Jésus se sert de deux oppositions : le pur et l’impur, le dedans et le dehors. “Rien d’extérieur à l’homme et qui pénètre en lui ne peut le rendre impur ; mais ce qui sort de l’homme, voilà ce qui rend l’homme impur.” Des mains rituellement bien lavées n’empêchent pas d’avoir un cœur sale. C’est ton cœur mauvais qui te sépare de Dieu et des autres. Il y a perversion quand l’extérieur l’emporte sur l’intérieur, quand l’apparence l’emporte sur le cœur. Si vous trouvez compliquées ces distinctions entre le dedans et le dehors,

Relisez Saint Jacques : il invite à des travaux pratiques simples, même s’ils ne sont pas faciles : « Devant Dieu notre Père, un comportement religieux pur et sans souillure, c’est de visiter les orphelins et les veuves dans leur détresse, et de se garder sans tache au milieu du monde. »

• Et souvenez-vous la parabole du bon samaritain avec le débat entre la loi et le prochain.

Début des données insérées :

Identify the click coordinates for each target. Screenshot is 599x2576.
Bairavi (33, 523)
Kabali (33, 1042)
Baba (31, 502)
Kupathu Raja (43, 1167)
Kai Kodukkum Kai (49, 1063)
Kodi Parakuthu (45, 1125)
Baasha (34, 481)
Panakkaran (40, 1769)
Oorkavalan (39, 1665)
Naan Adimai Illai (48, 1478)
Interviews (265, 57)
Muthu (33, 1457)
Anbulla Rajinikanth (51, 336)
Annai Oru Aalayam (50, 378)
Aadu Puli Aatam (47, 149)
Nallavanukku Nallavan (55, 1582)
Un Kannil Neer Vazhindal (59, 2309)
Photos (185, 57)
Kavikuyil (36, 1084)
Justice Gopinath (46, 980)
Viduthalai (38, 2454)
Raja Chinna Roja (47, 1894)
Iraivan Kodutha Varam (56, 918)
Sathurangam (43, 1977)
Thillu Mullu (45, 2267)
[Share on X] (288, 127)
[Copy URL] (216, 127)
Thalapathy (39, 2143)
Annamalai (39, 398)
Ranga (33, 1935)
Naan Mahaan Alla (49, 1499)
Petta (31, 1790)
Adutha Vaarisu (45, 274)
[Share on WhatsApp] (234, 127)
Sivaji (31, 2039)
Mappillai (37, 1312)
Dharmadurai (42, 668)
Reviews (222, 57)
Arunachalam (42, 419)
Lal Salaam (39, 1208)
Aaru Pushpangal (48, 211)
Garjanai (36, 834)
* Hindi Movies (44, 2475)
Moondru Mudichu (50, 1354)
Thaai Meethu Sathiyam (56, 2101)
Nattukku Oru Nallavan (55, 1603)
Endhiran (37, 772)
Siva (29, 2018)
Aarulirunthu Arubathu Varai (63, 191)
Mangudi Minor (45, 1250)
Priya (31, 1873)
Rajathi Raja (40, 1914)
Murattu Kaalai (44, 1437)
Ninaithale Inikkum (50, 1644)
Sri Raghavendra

Le prêtre et le lévite choisissent le respect de la loi et refusent de se souiller au contact du sang. Le samaritain, lui, n’est pas prisonnier de cette loi et est donc libre d’aimer. Il choisit d’aimer l’autre, plutôt que d’aimer la règle.

• Et souvenez-vous quand Jésus se met à genoux pour laver les pieds de ses disciples : le maître se fait esclave de ses frères.

• Et quand il guérit le jour du sabbat sans se tracasser de l’interdit. Il finit même par déclarer : “Le sabbat a été fait pour l’homme, et non l’homme pour le sabbat.” (Marc 2). Les Pharisiens ont choisi l’amour de la règle, Jésus choisit la règle de l’amour.

“Un comportement religieux pur et sans souillure, c’est de visiter les orphelins et les veuves dans leur détresse, et de se garder sans tache au milieu du monde”, disait Saint Jacques. Un commentateur a pu écrire : “Le service n’est pas une vertu parmi d’autres qui devait être exercée par l’Église : il est sa raison d’être. S’il n’y a pas le service, la présence devient un rêve et l’absence, un abandon.” À l’approche de la rentrée, les travaux pratiques ne vont pas manquer : il suffit de nous demander qui sont aujourd’hui nos orphelins et nos veuves dans le malheur, et qui partagera le pain de la Parole et le pain de l’amour à tout ce monde-là.